**Work request**
What is needed is a verbatim copy of all the records.
**** Data records ****
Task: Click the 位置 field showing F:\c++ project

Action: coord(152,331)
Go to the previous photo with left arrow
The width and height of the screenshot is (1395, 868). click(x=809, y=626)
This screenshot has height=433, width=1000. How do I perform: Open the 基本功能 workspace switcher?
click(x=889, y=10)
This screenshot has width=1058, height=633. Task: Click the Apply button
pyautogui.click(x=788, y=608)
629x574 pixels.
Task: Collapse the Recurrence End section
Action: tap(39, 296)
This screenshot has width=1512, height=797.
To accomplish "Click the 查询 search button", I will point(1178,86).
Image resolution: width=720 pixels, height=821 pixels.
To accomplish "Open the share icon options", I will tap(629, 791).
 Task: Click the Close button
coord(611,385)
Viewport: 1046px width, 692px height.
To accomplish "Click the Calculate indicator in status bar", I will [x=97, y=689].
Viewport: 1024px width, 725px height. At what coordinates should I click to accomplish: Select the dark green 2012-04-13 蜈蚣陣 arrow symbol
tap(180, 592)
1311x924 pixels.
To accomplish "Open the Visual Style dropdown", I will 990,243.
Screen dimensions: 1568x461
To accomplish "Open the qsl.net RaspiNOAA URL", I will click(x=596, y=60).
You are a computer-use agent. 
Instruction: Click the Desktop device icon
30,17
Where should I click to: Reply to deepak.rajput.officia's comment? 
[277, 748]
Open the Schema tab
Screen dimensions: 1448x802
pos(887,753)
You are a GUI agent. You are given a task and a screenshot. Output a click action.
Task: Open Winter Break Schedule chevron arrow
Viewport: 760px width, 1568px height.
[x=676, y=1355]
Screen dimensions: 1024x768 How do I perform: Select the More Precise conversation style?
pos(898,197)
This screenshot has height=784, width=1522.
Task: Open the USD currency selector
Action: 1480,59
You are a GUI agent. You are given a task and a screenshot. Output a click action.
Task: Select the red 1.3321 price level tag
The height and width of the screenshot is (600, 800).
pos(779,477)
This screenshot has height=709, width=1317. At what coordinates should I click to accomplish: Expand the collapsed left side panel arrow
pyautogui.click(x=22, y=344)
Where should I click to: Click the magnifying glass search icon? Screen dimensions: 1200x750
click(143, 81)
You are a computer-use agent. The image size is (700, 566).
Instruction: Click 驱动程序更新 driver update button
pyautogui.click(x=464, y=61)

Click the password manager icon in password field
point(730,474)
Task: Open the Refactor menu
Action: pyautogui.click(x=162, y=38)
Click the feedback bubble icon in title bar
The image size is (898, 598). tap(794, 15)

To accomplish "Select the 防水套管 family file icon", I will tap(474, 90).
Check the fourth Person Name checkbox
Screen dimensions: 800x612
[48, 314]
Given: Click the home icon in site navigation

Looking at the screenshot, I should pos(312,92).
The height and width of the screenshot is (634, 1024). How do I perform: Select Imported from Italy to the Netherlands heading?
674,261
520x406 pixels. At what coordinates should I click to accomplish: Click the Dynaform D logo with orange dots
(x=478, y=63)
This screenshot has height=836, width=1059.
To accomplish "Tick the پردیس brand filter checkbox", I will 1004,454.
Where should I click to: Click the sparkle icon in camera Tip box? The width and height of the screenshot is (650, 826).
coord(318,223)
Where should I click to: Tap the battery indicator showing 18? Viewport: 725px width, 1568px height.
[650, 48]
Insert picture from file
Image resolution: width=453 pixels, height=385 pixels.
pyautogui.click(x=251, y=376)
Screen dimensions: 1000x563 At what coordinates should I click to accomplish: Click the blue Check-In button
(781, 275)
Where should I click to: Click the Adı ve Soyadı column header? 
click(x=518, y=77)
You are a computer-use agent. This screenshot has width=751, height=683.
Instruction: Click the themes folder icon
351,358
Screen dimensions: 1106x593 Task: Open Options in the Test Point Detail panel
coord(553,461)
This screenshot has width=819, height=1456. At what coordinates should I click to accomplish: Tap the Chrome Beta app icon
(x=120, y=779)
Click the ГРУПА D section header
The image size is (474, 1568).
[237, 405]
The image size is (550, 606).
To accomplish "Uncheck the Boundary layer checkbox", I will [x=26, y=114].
****
**Result**
Task: Click the 位置 field showing F:\c++ project

Action: coord(152,331)
Go to the previous photo with left arrow
The width and height of the screenshot is (1395, 868). click(x=809, y=626)
This screenshot has height=433, width=1000. How do I perform: Open the 基本功能 workspace switcher?
click(x=889, y=10)
This screenshot has width=1058, height=633. Task: Click the Apply button
pyautogui.click(x=788, y=608)
629x574 pixels.
Task: Collapse the Recurrence End section
Action: tap(39, 296)
This screenshot has width=1512, height=797.
To accomplish "Click the 查询 search button", I will point(1178,86).
Image resolution: width=720 pixels, height=821 pixels.
To accomplish "Open the share icon options", I will tap(629, 791).
 Task: Click the Close button
coord(611,385)
Viewport: 1046px width, 692px height.
To accomplish "Click the Calculate indicator in status bar", I will [x=97, y=689].
Viewport: 1024px width, 725px height. At what coordinates should I click to accomplish: Select the dark green 2012-04-13 蜈蚣陣 arrow symbol
tap(180, 592)
1311x924 pixels.
To accomplish "Open the Visual Style dropdown", I will 990,243.
Screen dimensions: 1568x461
To accomplish "Open the qsl.net RaspiNOAA URL", I will click(x=596, y=60).
You are a computer-use agent. 
Instruction: Click the Desktop device icon
30,17
Where should I click to: Reply to deepak.rajput.officia's comment? 
[277, 748]
Open the Schema tab
Screen dimensions: 1448x802
pos(887,753)
You are a GUI agent. You are given a task and a screenshot. Output a click action.
Task: Open Winter Break Schedule chevron arrow
Viewport: 760px width, 1568px height.
[x=676, y=1355]
Screen dimensions: 1024x768 How do I perform: Select the More Precise conversation style?
pos(898,197)
This screenshot has height=784, width=1522.
Task: Open the USD currency selector
Action: 1480,59
You are a GUI agent. You are given a task and a screenshot. Output a click action.
Task: Select the red 1.3321 price level tag
The height and width of the screenshot is (600, 800).
pos(779,477)
This screenshot has height=709, width=1317. At what coordinates should I click to accomplish: Expand the collapsed left side panel arrow
pyautogui.click(x=22, y=344)
Where should I click to: Click the magnifying glass search icon? Screen dimensions: 1200x750
click(143, 81)
You are a computer-use agent. The image size is (700, 566).
Instruction: Click 驱动程序更新 driver update button
pyautogui.click(x=464, y=61)

Click the password manager icon in password field
point(730,474)
Task: Open the Refactor menu
Action: pyautogui.click(x=162, y=38)
Click the feedback bubble icon in title bar
The image size is (898, 598). tap(794, 15)

To accomplish "Select the 防水套管 family file icon", I will tap(474, 90).
Check the fourth Person Name checkbox
Screen dimensions: 800x612
[48, 314]
Given: Click the home icon in site navigation

Looking at the screenshot, I should pos(312,92).
The height and width of the screenshot is (634, 1024). How do I perform: Select Imported from Italy to the Netherlands heading?
674,261
520x406 pixels. At what coordinates should I click to accomplish: Click the Dynaform D logo with orange dots
(x=478, y=63)
This screenshot has height=836, width=1059.
To accomplish "Tick the پردیس brand filter checkbox", I will 1004,454.
Where should I click to: Click the sparkle icon in camera Tip box? The width and height of the screenshot is (650, 826).
coord(318,223)
Where should I click to: Tap the battery indicator showing 18? Viewport: 725px width, 1568px height.
[650, 48]
Insert picture from file
Image resolution: width=453 pixels, height=385 pixels.
pyautogui.click(x=251, y=376)
Screen dimensions: 1000x563 At what coordinates should I click to accomplish: Click the blue Check-In button
(781, 275)
Where should I click to: Click the Adı ve Soyadı column header? 
click(x=518, y=77)
You are a computer-use agent. This screenshot has width=751, height=683.
Instruction: Click the themes folder icon
351,358
Screen dimensions: 1106x593 Task: Open Options in the Test Point Detail panel
coord(553,461)
This screenshot has width=819, height=1456. At what coordinates should I click to accomplish: Tap the Chrome Beta app icon
(x=120, y=779)
Click the ГРУПА D section header
The image size is (474, 1568).
[237, 405]
The image size is (550, 606).
To accomplish "Uncheck the Boundary layer checkbox", I will [x=26, y=114].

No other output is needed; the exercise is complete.